だって、彼は直接的に彼女を害した訳ではないのだから。


彼の家の人たちも、彼女の家の人たちも、彼女が彼の家に毎日通っていたことを知らなかったらしい。

皆、奏君に夢中だったから。


『どこに出かけたかは知らないが、その道中で遭った不幸な事故』……それが、彼女に起こった出来事に対する、家の人たちの認識なのだとか。


彼の後悔を、そして懺悔を知るのは、唯一お祖母様のみ。

お祖母様が知るのも、事故に遭ったという報せを聞いて気が動転した当時だからこそ聞けたのだとか。


「……それなのに、どうして?」


「言えなかった。
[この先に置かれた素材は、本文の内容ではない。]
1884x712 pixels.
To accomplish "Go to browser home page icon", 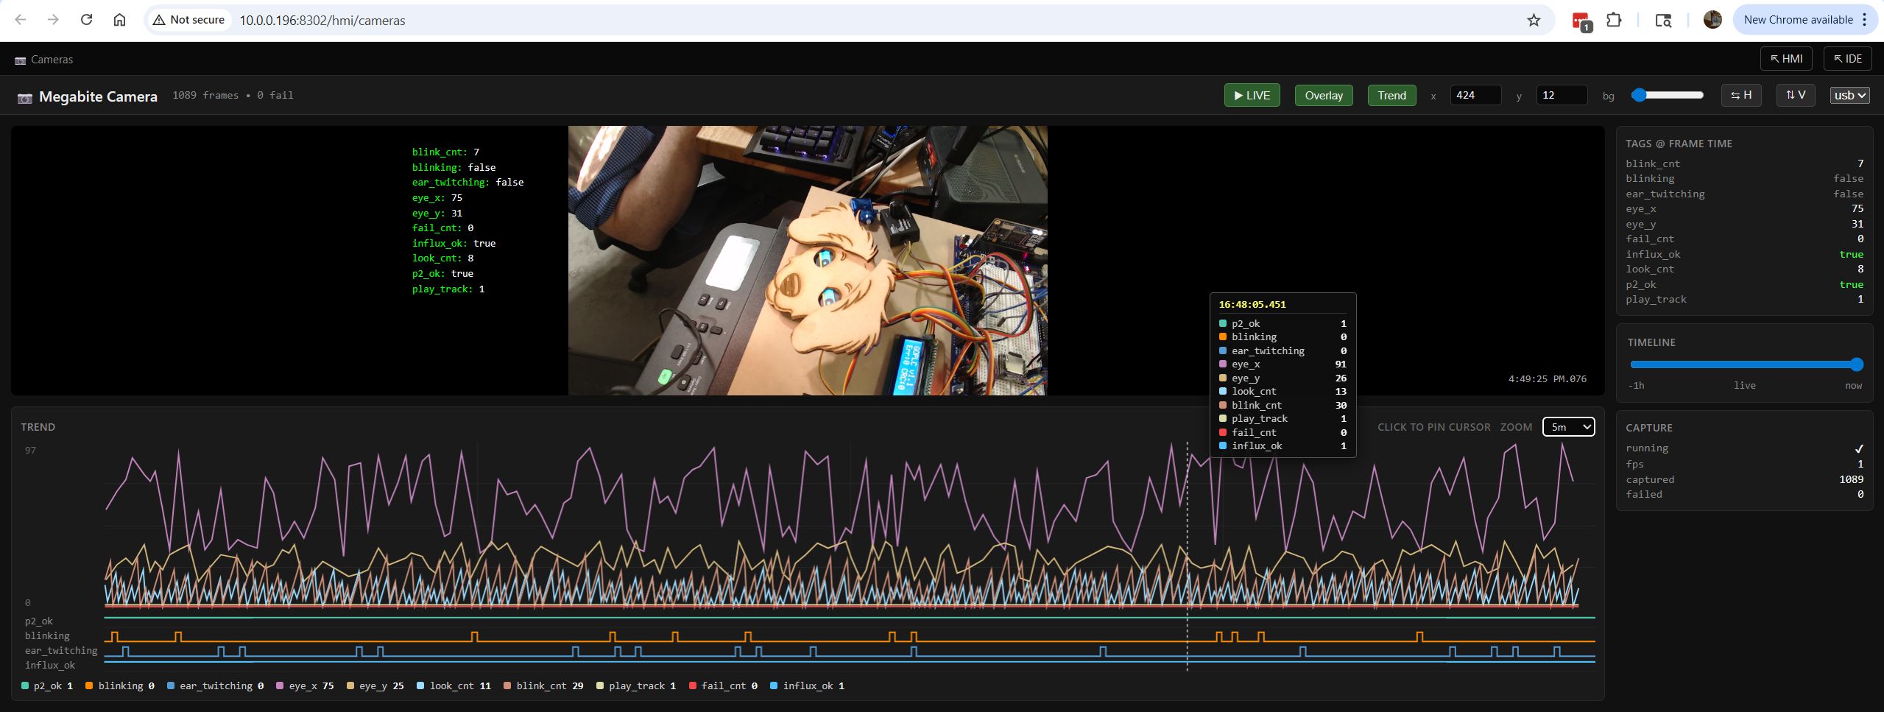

こんなにも後悔して、罪の意識がこびりついているっていうのに……いや、だからこそ、言葉にすることができなかった。お前と会うたびに、言おうとして……けれども、いつも口を閉ざすというのを繰り返した。俺の中にあった黒い思いに向き合うことが、できなかったからだ。……こいつのことを思えば、縋り付いて何を差し出してでもお前に助けを求めるべきだと思うのに、それができなかったんだ」


彼は拳を握りしめて、絞り出すように言う。

ギリリ……と、まるで効果音が聞こえてきそうなほど、その拳に力を込めていた。